WASHINGTON (Reuters) - U.S. President Donald Trump made a hardline immigration agenda central to his 2020 re-election campaign and his administration has pushed ahead with a wide-ranging crackdown even as the United States has become the epicenter of the novel coronavirus outbreak worldwide.
While U.S. Immigration and Customs Enforcement (ICE) has dialed back arrest operations and agreed to review cases of some at-risk immigrants in custody, it is still detaining tens of thousands and proceeding with deportation flights.
Pro-immigrant advocates have called for detainees - particularly low-level offenders - to be released from custody given the risks of contracting the virus inside. Foreign governments have pressed Washington to ensure migrants deported to their countries are not infected with COVID-19, the deadly respiratory disease caused by the new coronavirus.
Have questions about ICE enforcement during the pandemic? Here are answers.
The U.S. enforcement agency handles arrest, detention and deportation of immigration law violators. As such, its officers may come into contact with people infected with the virus, which has killed more than 50,000 people across the country in recent weeks.
ICE announced in mid-March that due to the outbreak, it would focus arrest and detention efforts on “public safety risks” and individuals with certain criminal convictions.
ICE also said this month it had instructed offices around the country to consider releasing detainees at higher risk of contracting COVID-19, such as pregnant women and seniors.
The number of immigrants in custody fell to roughly 31,000 in mid-April from 42,000 at the end of 2019.
Also, illegal border crossings have dropped dramatically and the administration has implemented new rules to quickly “expel” those caught instead of detaining them.
ICE said 297 immigrant detainees had tested positive for COVID-19 as of Thursday. Dozens of infections were recorded in four detention centers, in New York, California, Texas and Louisiana.
Advocates have questioned whether the new coronavirus has spread more widely within ICE facilities. The agency has only conducted roughly 425 tests on all detainees, a spokeswoman said this week.

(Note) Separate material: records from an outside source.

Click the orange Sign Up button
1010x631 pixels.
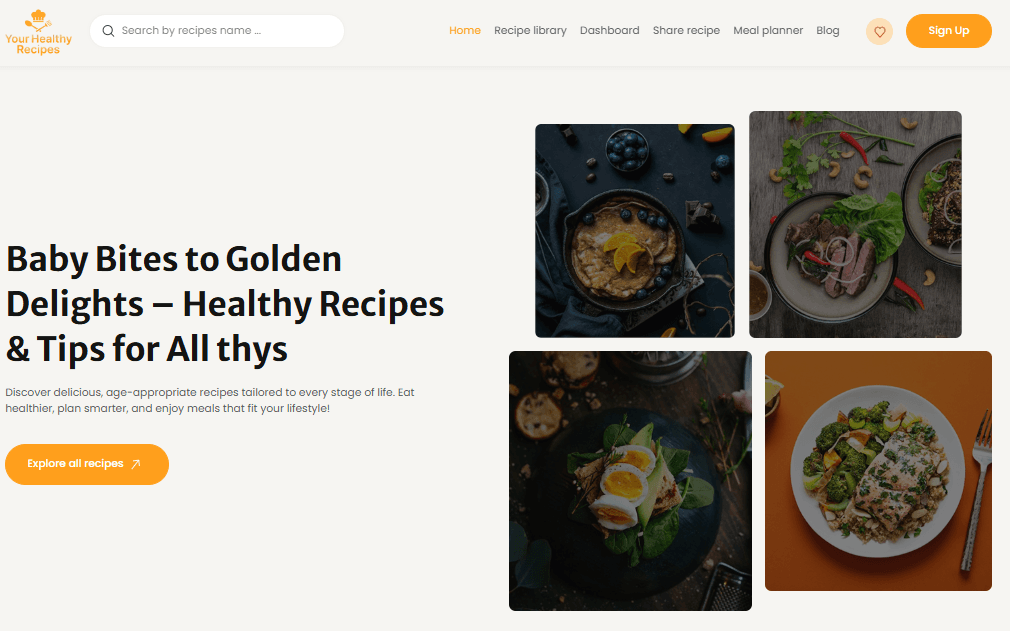pyautogui.click(x=948, y=31)
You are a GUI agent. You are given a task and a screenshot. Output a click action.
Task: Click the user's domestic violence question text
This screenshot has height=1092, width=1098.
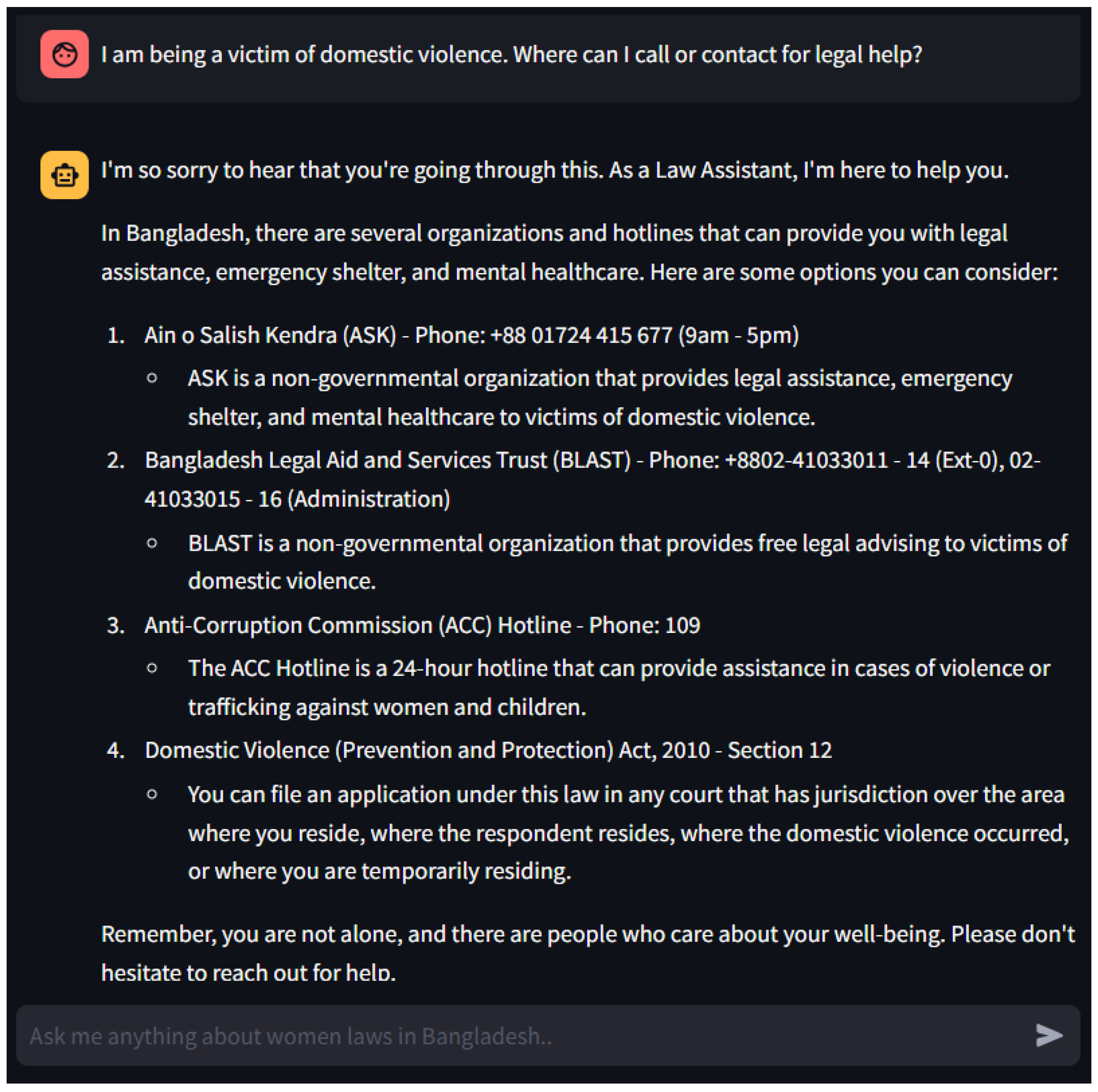coord(511,54)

ICE said 88 employees had tested positive for the virus, including 35 who work in detention centers. Those figures do not include contractors.
Reuters reported on Thursday that ICE would acquire 2,000 COVID-19 tests to screen some detainees before removing them to other countries, a move the agency later confirmed.

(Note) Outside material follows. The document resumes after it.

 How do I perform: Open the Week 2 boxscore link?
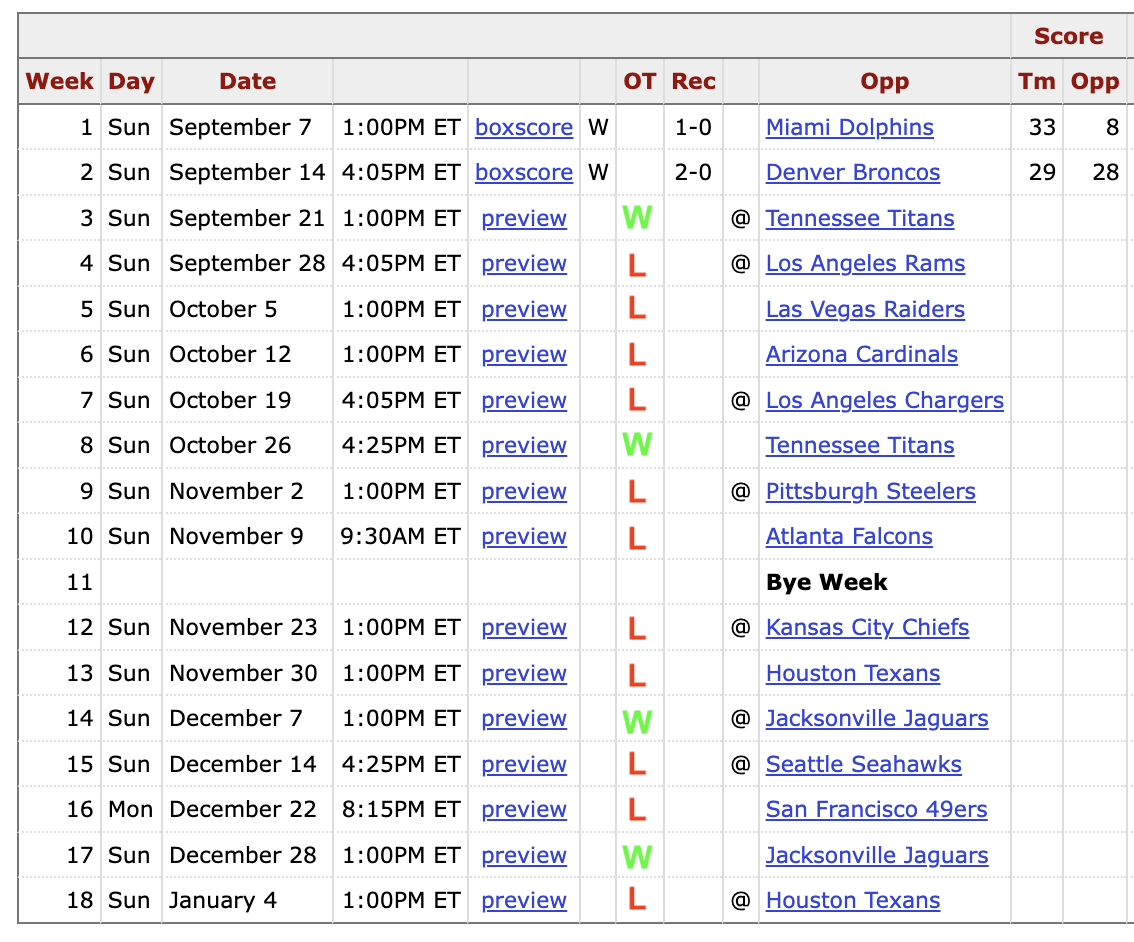click(x=524, y=173)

The decision to test some deportees came amid criticism from foreign governments. Guatemala said this month it would stop receiving deportees from the United States after dozens of returning migrants tested positive.
ICE has dealt with outbreaks of measles and mumps in its facilities. However, the new coronavirus poses unique challenges.
Many ICE detention centers are in remote communities, far from hospitals able to handle a rush of patients with COVID-19, Reuters reported earlier this month.
Detention center outbreaks in such areas could quickly swamp local hospitals, threatening their ability to treat local residents along with detainees.
The number of families in ICE custody has dropped in recent weeks, agency figures showed. ICE had roughly 700 family members in custody as of April 21, down 30 percent from two weeks earlier, according to figures released in a court filing.
Still, advocates have pressed for ICE to release all detained families and unaccompanied children in the custody of the U.S. Department of Health and Human Services (HHS).
In March, a Los Angeles-based federal judge called on U.S. officials to “make continuous efforts” to get children out of detention facilities.
The HHS office charged with care and custody of unaccompanied minors said it had just under 2,000 children in custody as of Thursday.
The agency said 59 children in its custody had tested positive for COVID-19. Of those, 45 had recovered and been moved out of isolation, according to a spokesman.
Some 500 children caught on the U.S.-Mexico border have been quickly “expelled” under new enforcement rules aimed at curbing the virus. Some have been sent back on planes to their home countries and others were turned back to Mexico.